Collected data
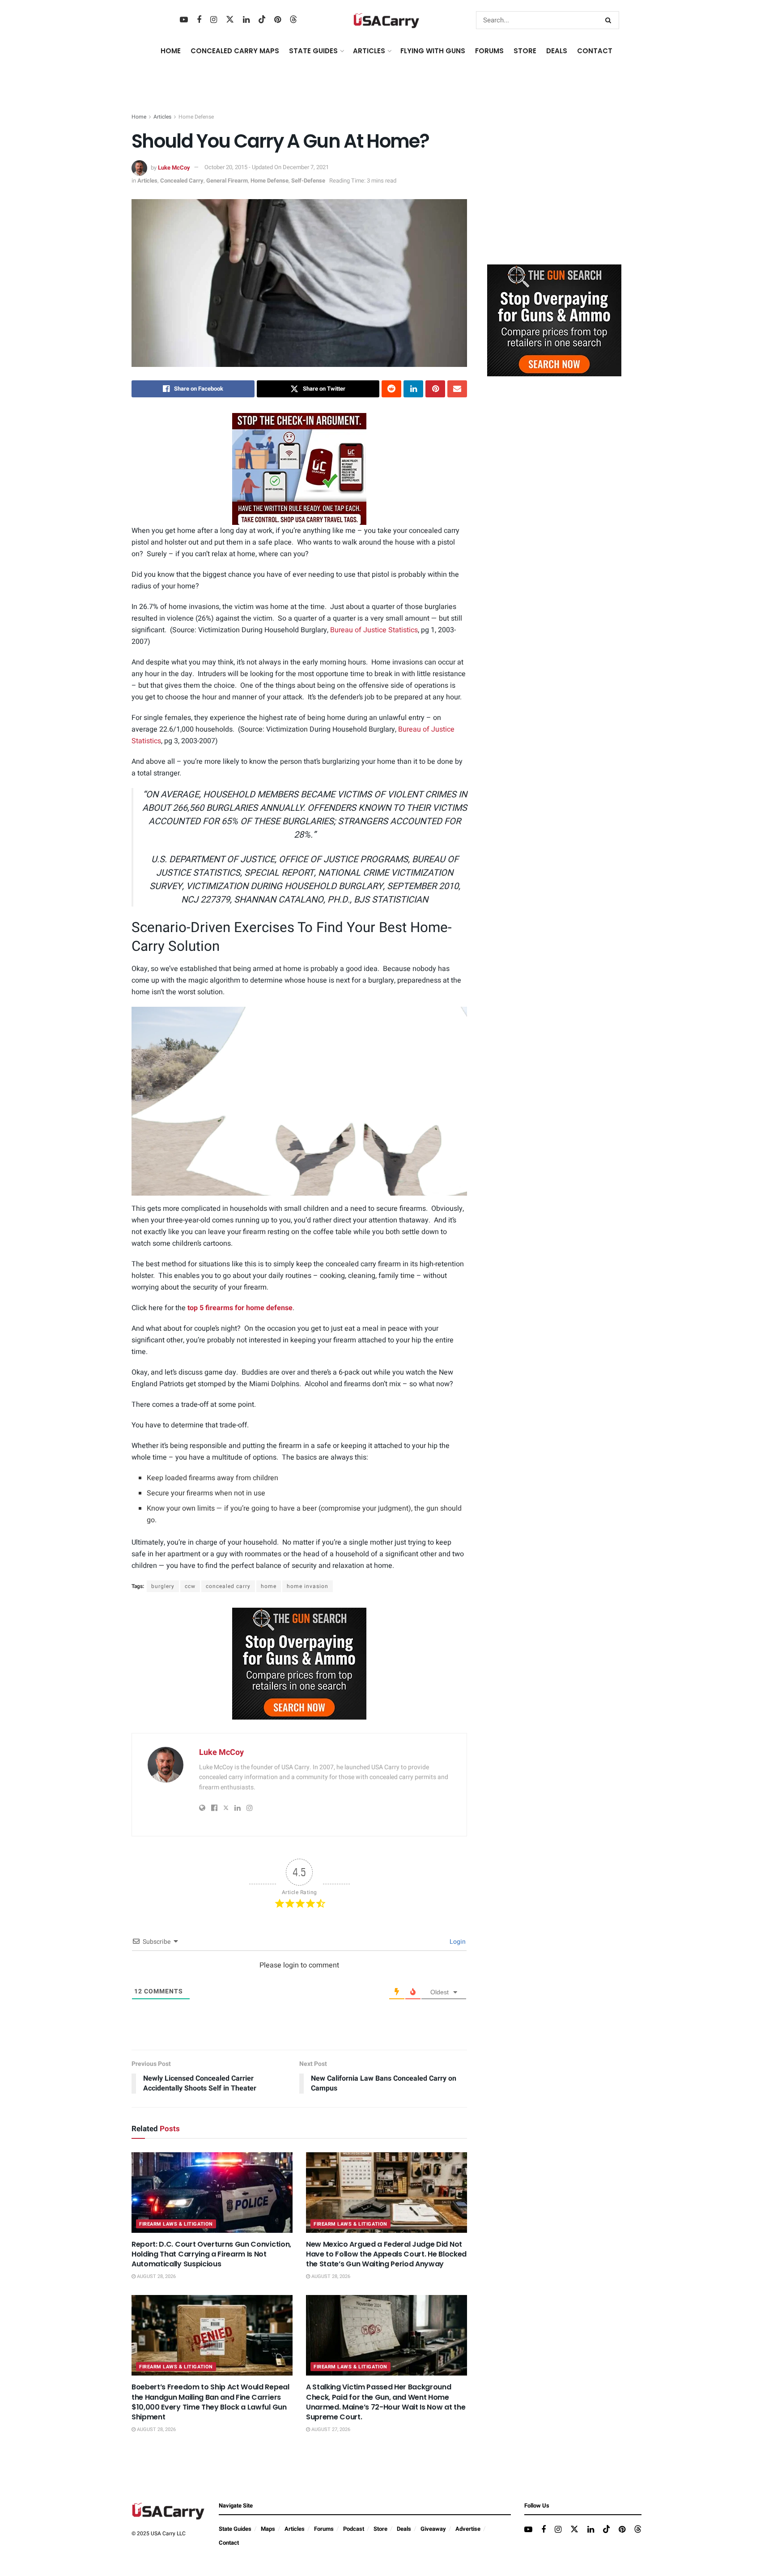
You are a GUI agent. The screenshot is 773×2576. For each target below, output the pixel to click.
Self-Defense (308, 180)
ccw (190, 1586)
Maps (268, 2529)
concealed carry (228, 1586)
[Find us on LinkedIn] (246, 20)
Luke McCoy (174, 167)
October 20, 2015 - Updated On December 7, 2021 (266, 167)
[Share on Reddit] (391, 388)
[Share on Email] (457, 388)
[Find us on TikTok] (262, 20)
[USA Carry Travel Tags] (299, 468)
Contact (594, 50)
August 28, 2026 (156, 2276)
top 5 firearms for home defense (240, 1308)
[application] (299, 1101)
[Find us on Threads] (293, 20)
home (268, 1586)
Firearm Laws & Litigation (176, 2224)
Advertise (467, 2529)
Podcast (353, 2529)
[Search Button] (610, 20)
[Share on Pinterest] (435, 388)
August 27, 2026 (330, 2429)
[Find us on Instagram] (213, 20)
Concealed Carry (182, 180)
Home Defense (196, 117)
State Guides (235, 2529)
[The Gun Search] (299, 1663)
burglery (162, 1586)
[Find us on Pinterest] (277, 20)
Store (380, 2529)
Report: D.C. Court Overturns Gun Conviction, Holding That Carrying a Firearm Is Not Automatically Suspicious (211, 2254)
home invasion (307, 1586)
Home (171, 50)
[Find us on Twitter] (230, 20)
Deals (404, 2529)
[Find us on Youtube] (184, 20)
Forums (324, 2529)
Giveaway (433, 2529)
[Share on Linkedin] (413, 388)
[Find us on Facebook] (199, 20)
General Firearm (227, 180)
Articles (162, 117)
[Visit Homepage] (386, 20)
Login (457, 1941)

▸ Exercise directions
In the reply, each line of the data must appear exactly as written, and no picture may appear.

▸ Your solution
You are a GUI agent. The screenshot is 773×2576. For each target below, output the pixel to click.
Self-Defense (308, 180)
ccw (190, 1586)
Maps (268, 2529)
concealed carry (228, 1586)
[Find us on LinkedIn] (246, 20)
Luke McCoy (174, 167)
October 20, 2015 - Updated On December 7, 2021 (266, 167)
[Share on Reddit] (391, 388)
[Share on Email] (457, 388)
[Find us on TikTok] (262, 20)
[USA Carry Travel Tags] (299, 468)
Contact (594, 50)
August 28, 2026 (156, 2276)
top 5 firearms for home defense (240, 1308)
[application] (299, 1101)
[Find us on Threads] (293, 20)
home (268, 1586)
Firearm Laws & Litigation (176, 2224)
Advertise (467, 2529)
Podcast (353, 2529)
[Search Button] (610, 20)
[Share on Pinterest] (435, 388)
August 27, 2026 (330, 2429)
[Find us on Instagram] (213, 20)
Concealed Carry (182, 180)
Home Defense (196, 117)
State Guides (235, 2529)
[The Gun Search] (299, 1663)
burglery (162, 1586)
[Find us on Pinterest] (277, 20)
Store (380, 2529)
Report: D.C. Court Overturns Gun Conviction, Holding That Carrying a Firearm Is Not Automatically Suspicious (211, 2254)
home invasion (307, 1586)
Home (171, 50)
[Find us on Twitter] (230, 20)
Deals (404, 2529)
[Find us on Youtube] (184, 20)
Forums (324, 2529)
Giveaway (433, 2529)
[Share on Linkedin] (413, 388)
[Find us on Facebook] (199, 20)
General Firearm (227, 180)
Articles (162, 117)
[Visit Homepage] (386, 20)
Login (457, 1941)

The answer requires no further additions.